The Low Tundra
- Author: Victor Pelevin
- Language: Russian
- Genre: Short story
- Publication date: 1999
- Publication place: Russia
- Media type: Print (Paperback)
- ISBN: 5-300-00509-6

= The Low Tundra =

1999 short story by Victor Pelevin

The Low Tundra («Нижняя тундра») is a short story by Victor Pelevin, published in 1999.

==Plot==

Pelevin's satirical-philosophical psychedelic fantasy story shows the reality of 1990s Russia through the aesthetics of medieval Chinese culture.

The Chinese emperor Yuan Meng travels among the worlds using a magical little cart made from magic Hallucinogenic mushrooms.

Traveling to the lower tundra, the emperor needs it to restore harmony and peace to the underworld, because, the former court magician Songham dared to violate the ancient harmonies bequeathed to people by the "Book of Songs". He has created music of destruction and decay. He plays it on upturned cauldrons for boiling rams, which he calls Singing Bowls. It turns out to be a kind of bronze bells of different sizes. Wherever its sounds are heard, people cease to know which is up and which is down. Horror and longing settle in their hearts. Leaving their homes and gardens, they go out on the road and, bowing their necks, dutifully wait for their fate.

To restore the balance, the Emperor goes to the Spirit of the Polar Star in the lower tundra.

Soon the protagonist finds himself in the plague of an American pilot shot down over Siberia, who lives in the plague and listens to "One of Us" by Joan Osborne. He was shot down in an SR-71 "Blackbird" plane, and has been living in the tundra for 20 years. He describes the U.S.-Russia relationship of the 1990s as follows.

"Our places have long been ruled by the spirit of the Big Bucket, and yours by the spirit of the Bear. And they were at enmity with each other. The spirit of the Big Dipper served many like me. We thought we would fight. But then suddenly it turned out that all your shamans have been secretly worshipping the Big Dipper themselves for a long time. The Cold World came, so it was called because it is very cold in our tundra, as well as in yours. Your shamans submitted to ours, and warriors like me were of no use to anyone."

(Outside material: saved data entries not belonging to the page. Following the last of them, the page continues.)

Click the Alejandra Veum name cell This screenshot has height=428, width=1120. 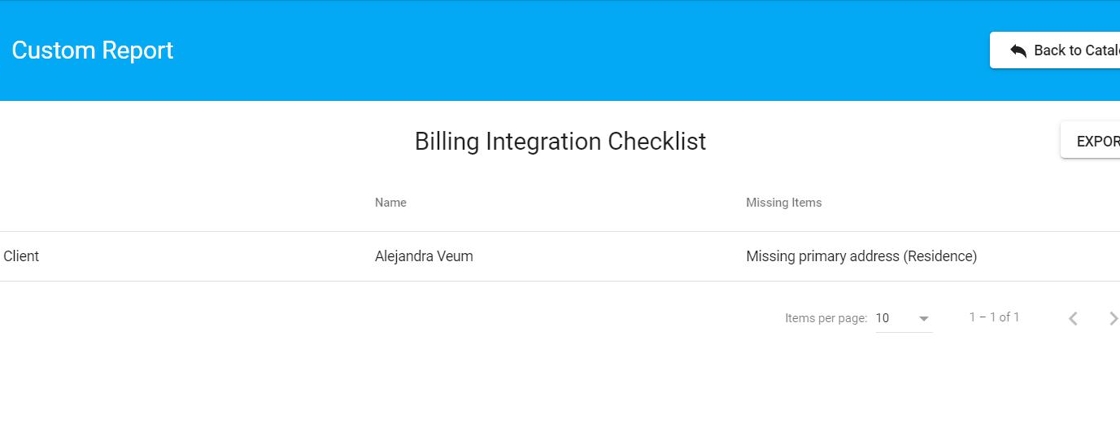(x=423, y=256)
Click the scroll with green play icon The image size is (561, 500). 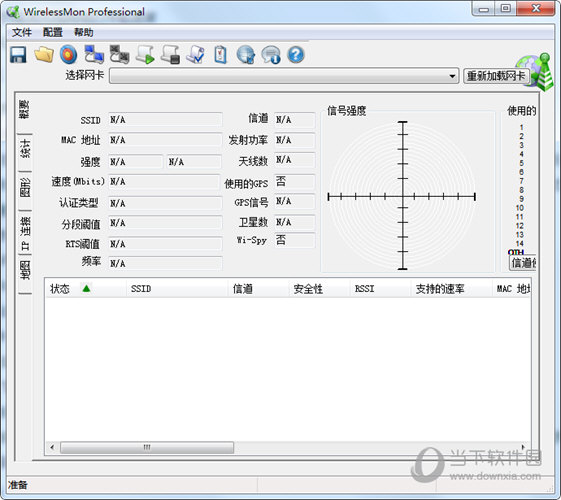(x=145, y=55)
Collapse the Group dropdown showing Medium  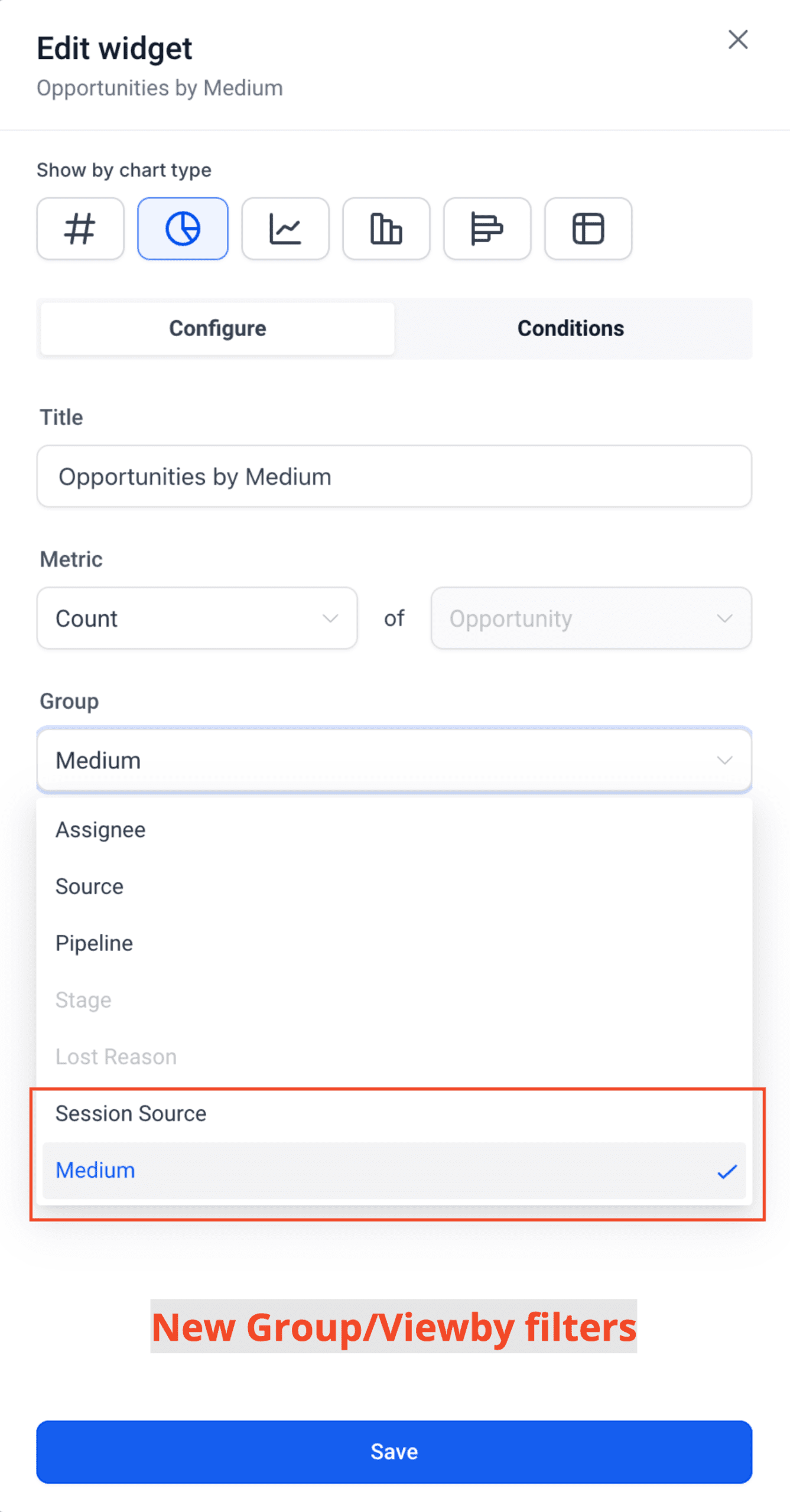[394, 760]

Soon it turns out that the main character needs to get to the conservatory near the Kursk station in Moscow to resolve the issue. He gets to Moscow in a car with a military man who gets him drunk on vodka and steals his fur coat.

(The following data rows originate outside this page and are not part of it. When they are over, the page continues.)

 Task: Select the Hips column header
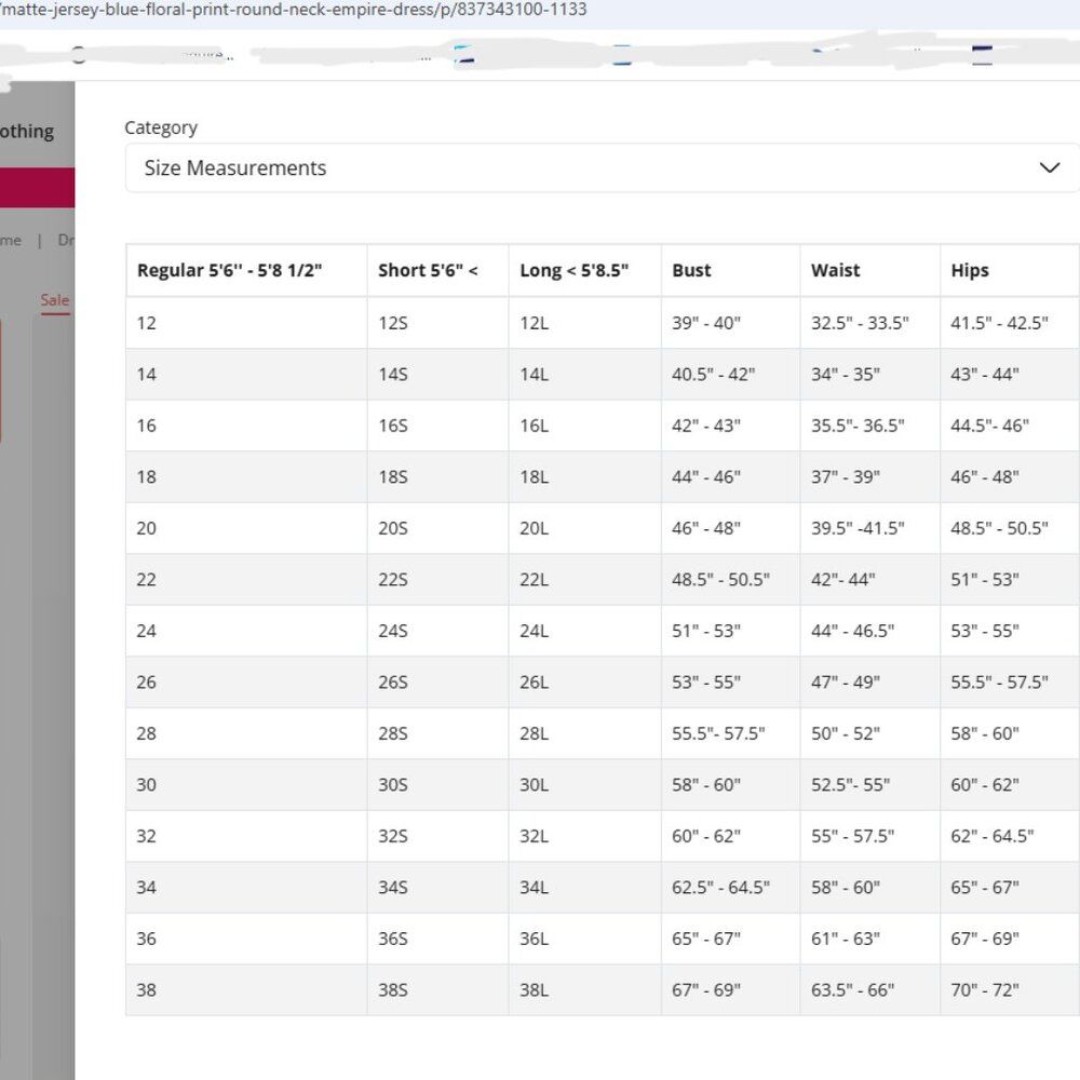point(969,270)
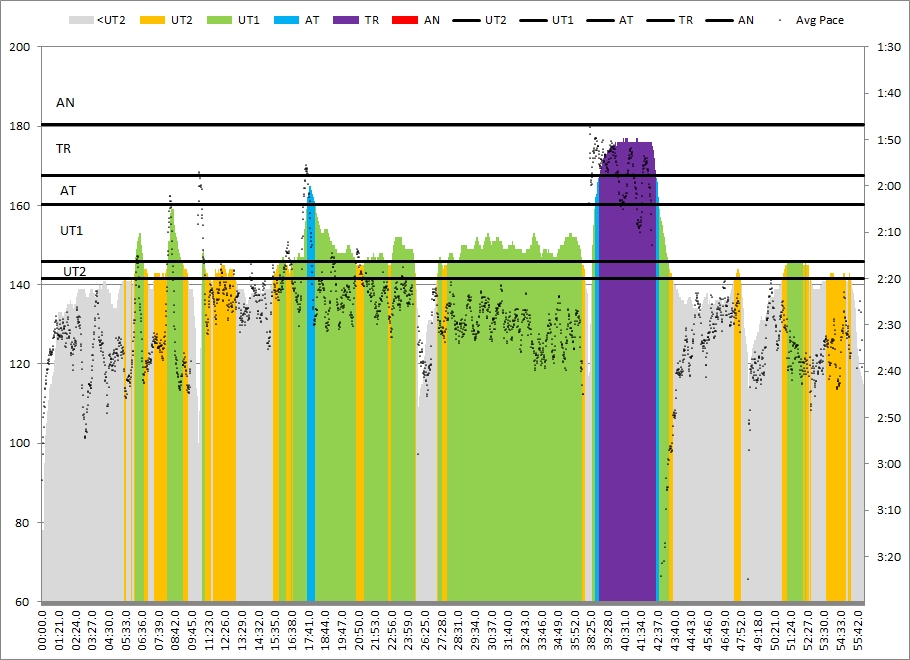Click the AN zone label inside the plot
The image size is (910, 660).
[65, 102]
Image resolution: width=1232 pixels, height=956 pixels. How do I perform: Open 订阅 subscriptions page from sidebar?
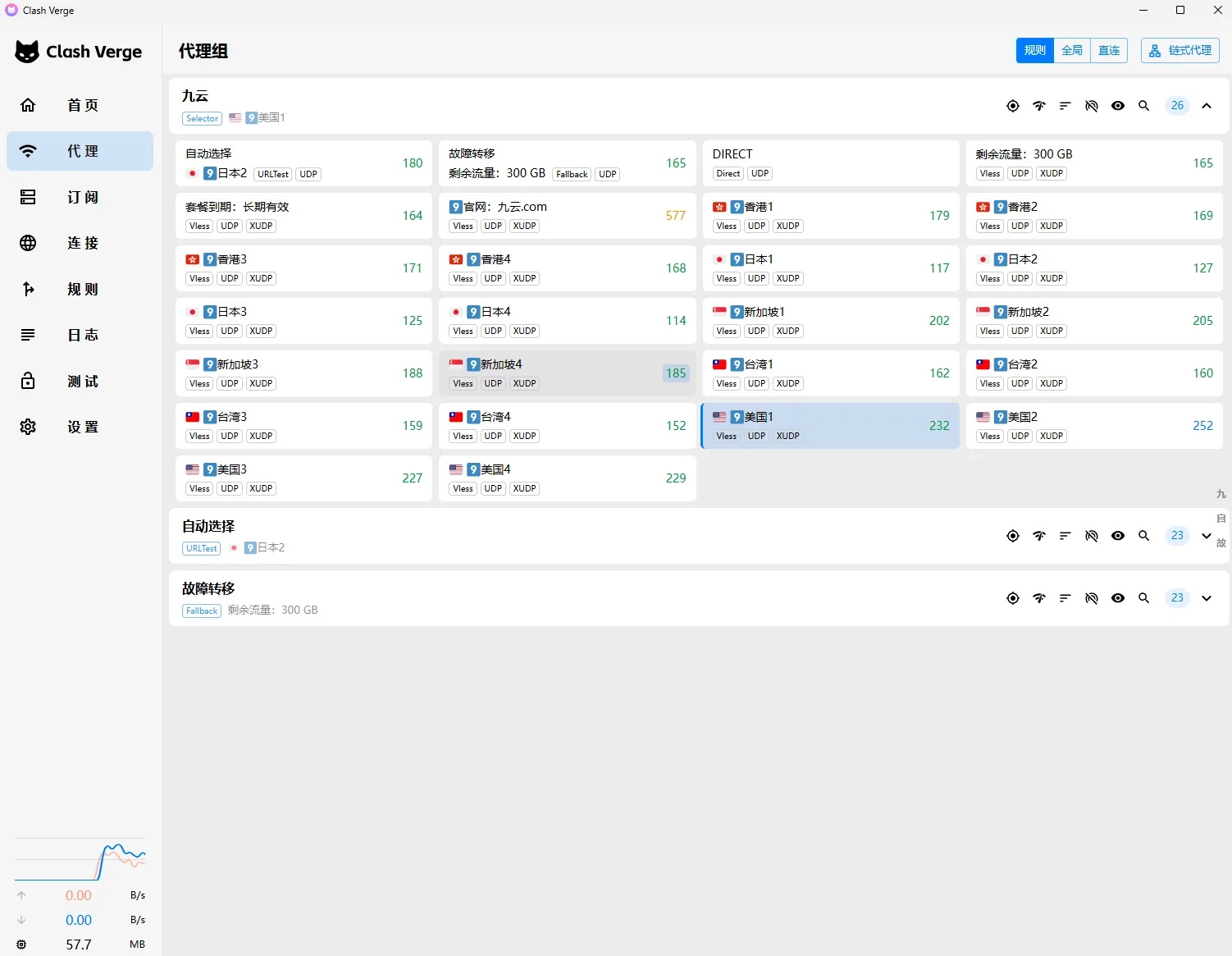80,197
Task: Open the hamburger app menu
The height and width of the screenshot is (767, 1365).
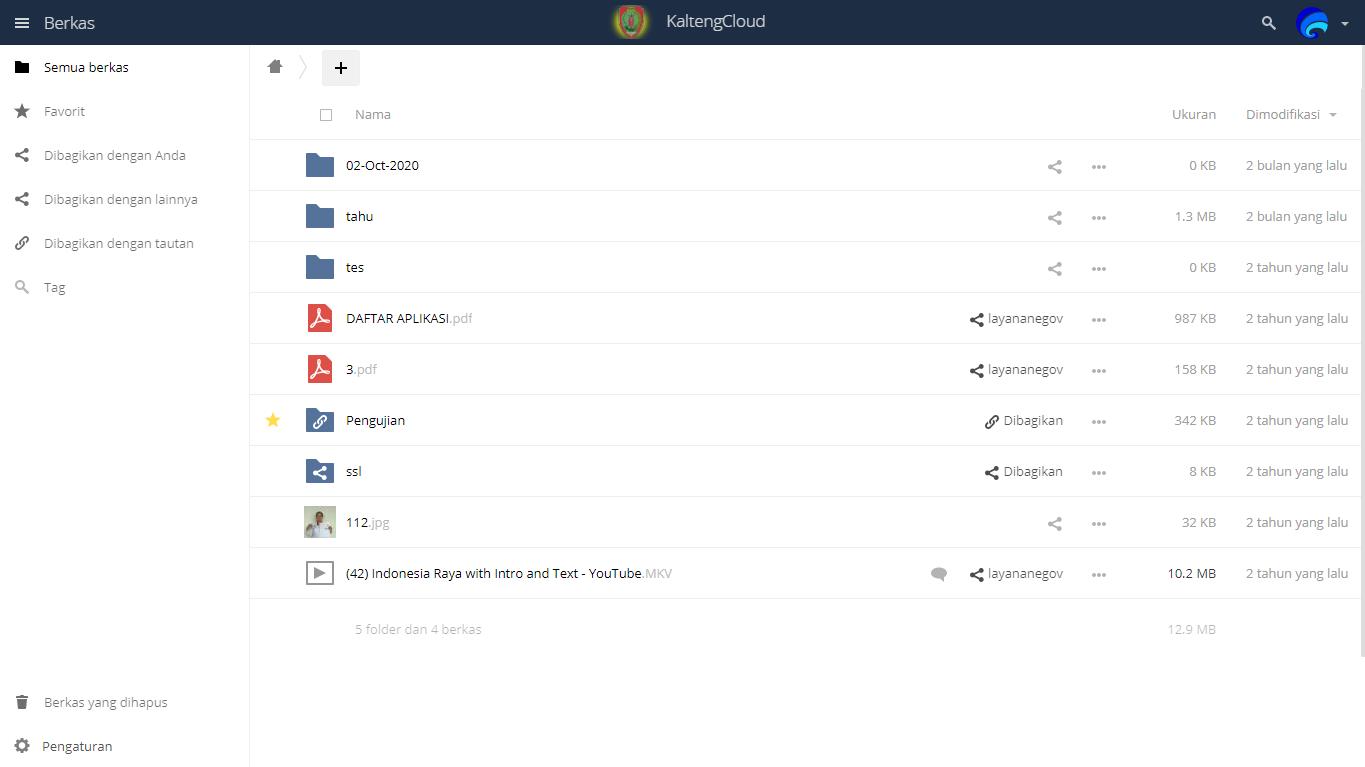Action: (22, 22)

The narration then takes an unexpected turn, in which the author tries to show the human consciousness's ability to cling to the reality in which it believes, even though a large number of facts point to the fallacy of those judgments.

According to the plot, the emperor wakes up in Moscow's Sklifosovsky Emergency Hospital. When asked how he got there, it turns out that he is an ordinary Muscovite who yesterday drank vodka at the restaurant "Northern Lights" and was poisoned with clafelin for the purpose of robbery.

For a long time the patient had been undergoing treatment in the hospital and he continued to consider himself an emperor and hatched a plan to escape. He remembered that a pigeon with a white ribbon tied to its leg would show him the way back to the upper tundra. Having escaped from the hospital the emperor caught the pigeon, smeared one feather from its tail with yellow mud from the roadside, tied it by a long rope to his finger and stopped the cab and told it to go in the direction in which the pigeon would fly. In the woods where the bird led Yuan Meng, in a round clearing with traces of campfires, hung a familiar silk cord leading home, he jumped up and clung to the cord, which immediately began to rise up.

At the end of the story, the reader must decide for himself who the narrator was, the emperor or a clafellin-poisoned and temporarily insane resident of Moscow in the early 1990s.